Aún frente al respeto que me infundían aquellos seres hundí la cara en el agua joven, cercano su nacimiento se mostraba en el estado más puro y perfecto. Ya solo en esto creo que se me otorgó demasiado: exaltación del gusto en su sabor liviano; del olfato en su aroma dulce; del oído en su canto risueño; de la vista en el esmeralda y cristal; del tacto en su presencia abrasadora. Sentí una especie de rendición sagrada, más allá de todo lenguaje e intención.

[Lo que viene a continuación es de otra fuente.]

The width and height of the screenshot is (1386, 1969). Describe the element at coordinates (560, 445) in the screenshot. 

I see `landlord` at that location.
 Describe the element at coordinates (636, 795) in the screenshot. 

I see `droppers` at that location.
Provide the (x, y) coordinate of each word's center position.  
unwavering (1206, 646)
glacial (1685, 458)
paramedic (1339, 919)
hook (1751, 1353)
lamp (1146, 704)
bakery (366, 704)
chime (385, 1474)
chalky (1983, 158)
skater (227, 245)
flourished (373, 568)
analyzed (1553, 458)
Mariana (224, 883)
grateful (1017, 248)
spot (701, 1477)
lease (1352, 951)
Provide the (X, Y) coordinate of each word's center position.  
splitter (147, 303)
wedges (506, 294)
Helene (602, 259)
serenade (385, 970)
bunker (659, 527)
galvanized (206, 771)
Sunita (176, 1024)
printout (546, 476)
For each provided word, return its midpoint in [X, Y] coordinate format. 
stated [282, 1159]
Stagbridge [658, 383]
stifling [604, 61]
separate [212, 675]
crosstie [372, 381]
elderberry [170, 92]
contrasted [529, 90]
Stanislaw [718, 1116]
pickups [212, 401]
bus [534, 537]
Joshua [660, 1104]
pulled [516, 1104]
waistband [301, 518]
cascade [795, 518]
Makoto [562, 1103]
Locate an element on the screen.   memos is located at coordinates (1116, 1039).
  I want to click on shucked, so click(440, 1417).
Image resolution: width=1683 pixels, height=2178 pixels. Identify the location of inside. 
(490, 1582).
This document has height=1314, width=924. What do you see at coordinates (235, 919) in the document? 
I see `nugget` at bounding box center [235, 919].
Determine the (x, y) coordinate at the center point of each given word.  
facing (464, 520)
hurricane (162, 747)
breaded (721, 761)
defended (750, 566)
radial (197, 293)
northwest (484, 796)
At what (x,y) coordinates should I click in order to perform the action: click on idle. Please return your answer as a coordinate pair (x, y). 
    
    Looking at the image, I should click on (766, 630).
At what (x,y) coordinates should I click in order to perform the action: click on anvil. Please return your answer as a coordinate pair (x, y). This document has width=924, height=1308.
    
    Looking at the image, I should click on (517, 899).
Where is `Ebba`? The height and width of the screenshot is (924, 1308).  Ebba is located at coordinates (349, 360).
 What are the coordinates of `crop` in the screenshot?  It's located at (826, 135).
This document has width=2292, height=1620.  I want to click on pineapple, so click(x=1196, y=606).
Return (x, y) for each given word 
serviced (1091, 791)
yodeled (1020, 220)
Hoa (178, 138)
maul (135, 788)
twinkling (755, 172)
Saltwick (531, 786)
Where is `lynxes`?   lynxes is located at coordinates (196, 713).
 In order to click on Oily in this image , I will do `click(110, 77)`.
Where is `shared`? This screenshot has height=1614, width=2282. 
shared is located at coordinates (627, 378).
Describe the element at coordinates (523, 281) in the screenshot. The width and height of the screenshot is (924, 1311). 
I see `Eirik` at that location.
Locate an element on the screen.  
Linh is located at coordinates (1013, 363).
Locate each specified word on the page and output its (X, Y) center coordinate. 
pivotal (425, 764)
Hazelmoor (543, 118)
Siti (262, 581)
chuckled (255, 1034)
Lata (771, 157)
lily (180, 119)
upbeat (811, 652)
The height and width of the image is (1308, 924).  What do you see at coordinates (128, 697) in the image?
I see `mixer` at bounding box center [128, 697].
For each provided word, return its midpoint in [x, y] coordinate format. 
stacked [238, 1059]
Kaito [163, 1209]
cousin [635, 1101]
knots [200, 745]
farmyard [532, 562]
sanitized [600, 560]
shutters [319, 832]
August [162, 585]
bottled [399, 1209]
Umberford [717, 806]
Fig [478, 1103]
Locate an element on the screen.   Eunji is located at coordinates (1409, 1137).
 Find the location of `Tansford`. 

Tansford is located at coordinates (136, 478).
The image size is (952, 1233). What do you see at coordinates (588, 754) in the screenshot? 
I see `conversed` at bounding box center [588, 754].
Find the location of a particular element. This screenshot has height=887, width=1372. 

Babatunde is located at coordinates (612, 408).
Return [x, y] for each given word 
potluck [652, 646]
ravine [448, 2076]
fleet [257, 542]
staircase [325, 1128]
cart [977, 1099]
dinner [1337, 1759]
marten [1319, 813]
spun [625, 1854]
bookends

Un tanto absorta, mis sentidos embotados, dejé el camino siguiente al arbitrio del azar, caminé entre lagunas sagradas de condición sanadora; subí altas montañas cobijadas por gélidas capas que lloran rápidas lágrimas prietas; escalé inmensas rocas resbalosas, conquistadas por hermosas flores diminutas; baile junto a quebradas y arroyos, me soñé cayendo en sus aguas plateadas, confundiéndome en sus danzas, en su fluir; me soñé siendo agua.
Anochece en un día llamado ozram, la luna llena asoma su cara detrás de las negras montañas, por primera vez en el día no llueve. El ejército ya dictaminó mi destierro, al día siguiente, en la madrugada de un día llamado lirba, tendría que partir. ¿Después de todo que podía esperar?, no hice caso a todas las justas advertencias, porque en primera instancia no tenía alguna intención clara, quizás tan solo caminar, y respirar el aire y sobre todo beber un poco del agua de esta tierra. Pensé que un alma que observa podría llegar a lograrlo, no le veía problema alguno y pequé de orgullosa. No se podían permitir ver avanzar mi intervención, tuvieron que expulsarme.
Quizás si mis sueños se cumplieran, si fuera agua en el Atrato o hielo en El Cocuy.